►

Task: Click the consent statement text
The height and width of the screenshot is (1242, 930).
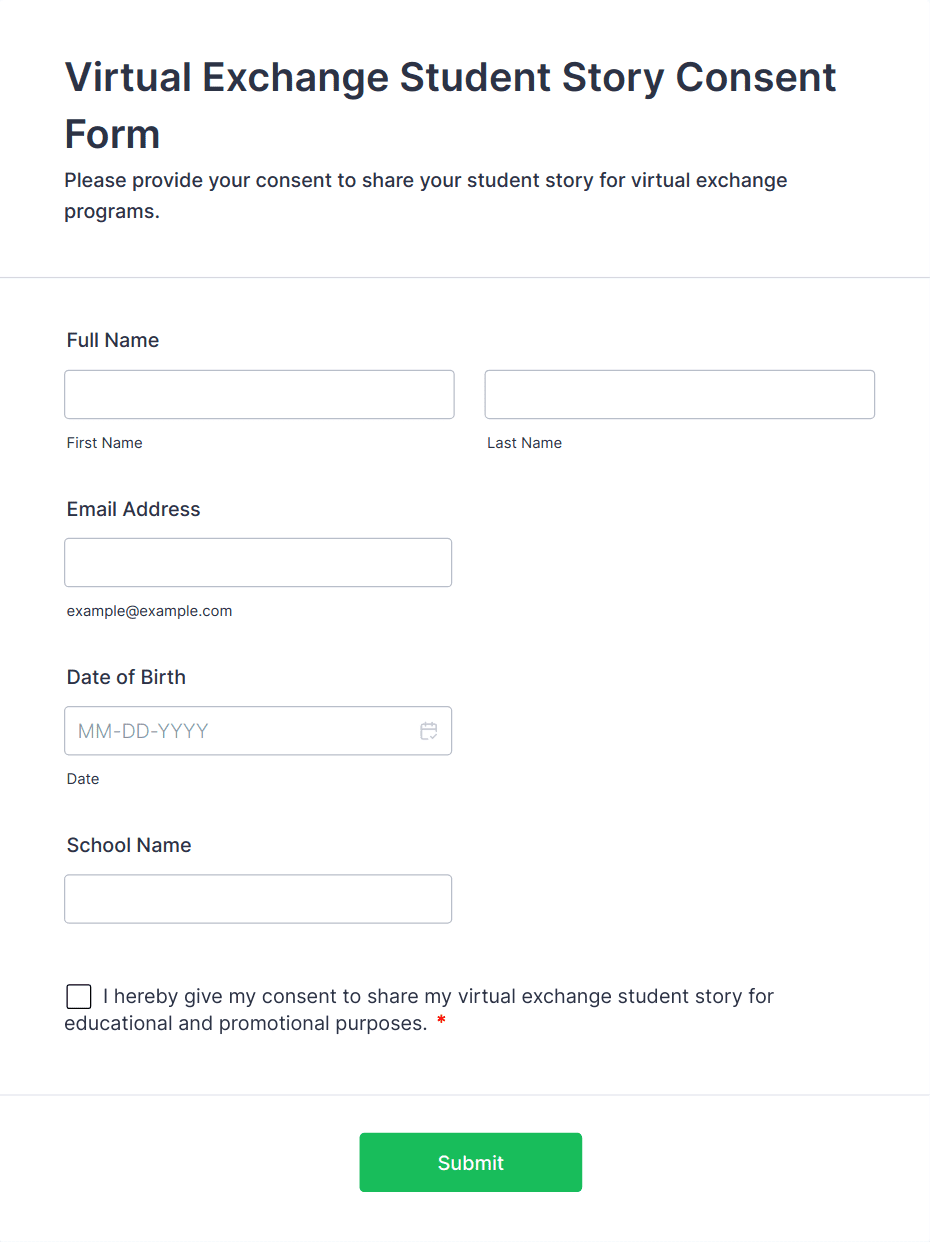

◄
►

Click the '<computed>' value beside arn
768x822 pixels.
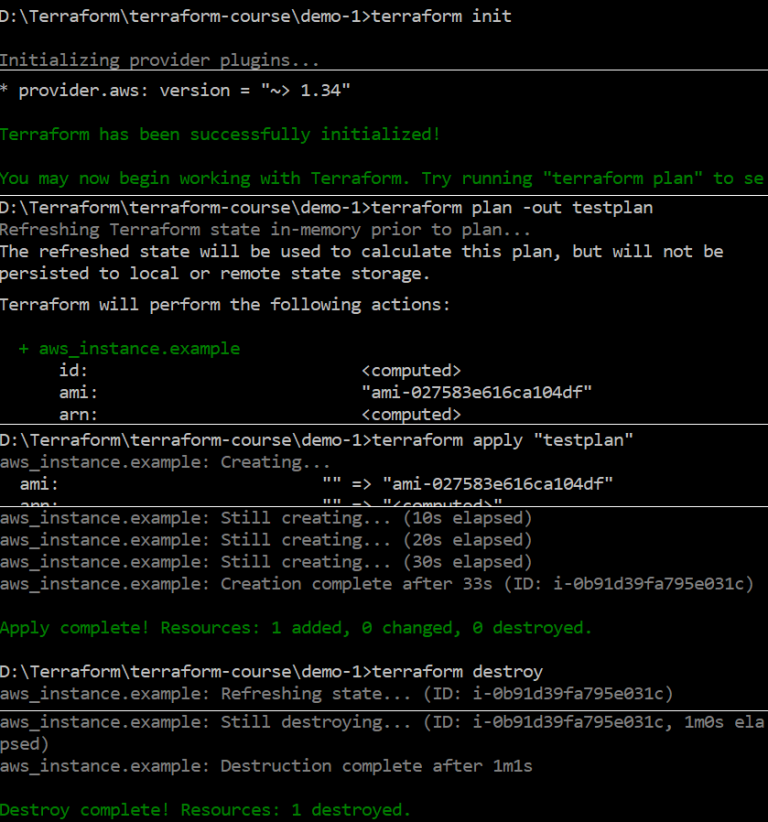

◄
►

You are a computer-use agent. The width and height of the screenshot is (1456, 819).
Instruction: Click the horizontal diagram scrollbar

◄

# What you have to do
Show a copy of each line from the data that includes the word "height".

# Exercise response
The height and width of the screenshot is (1242, 930).
You are a computer-use agent. The width and height of the screenshot is (1456, 819).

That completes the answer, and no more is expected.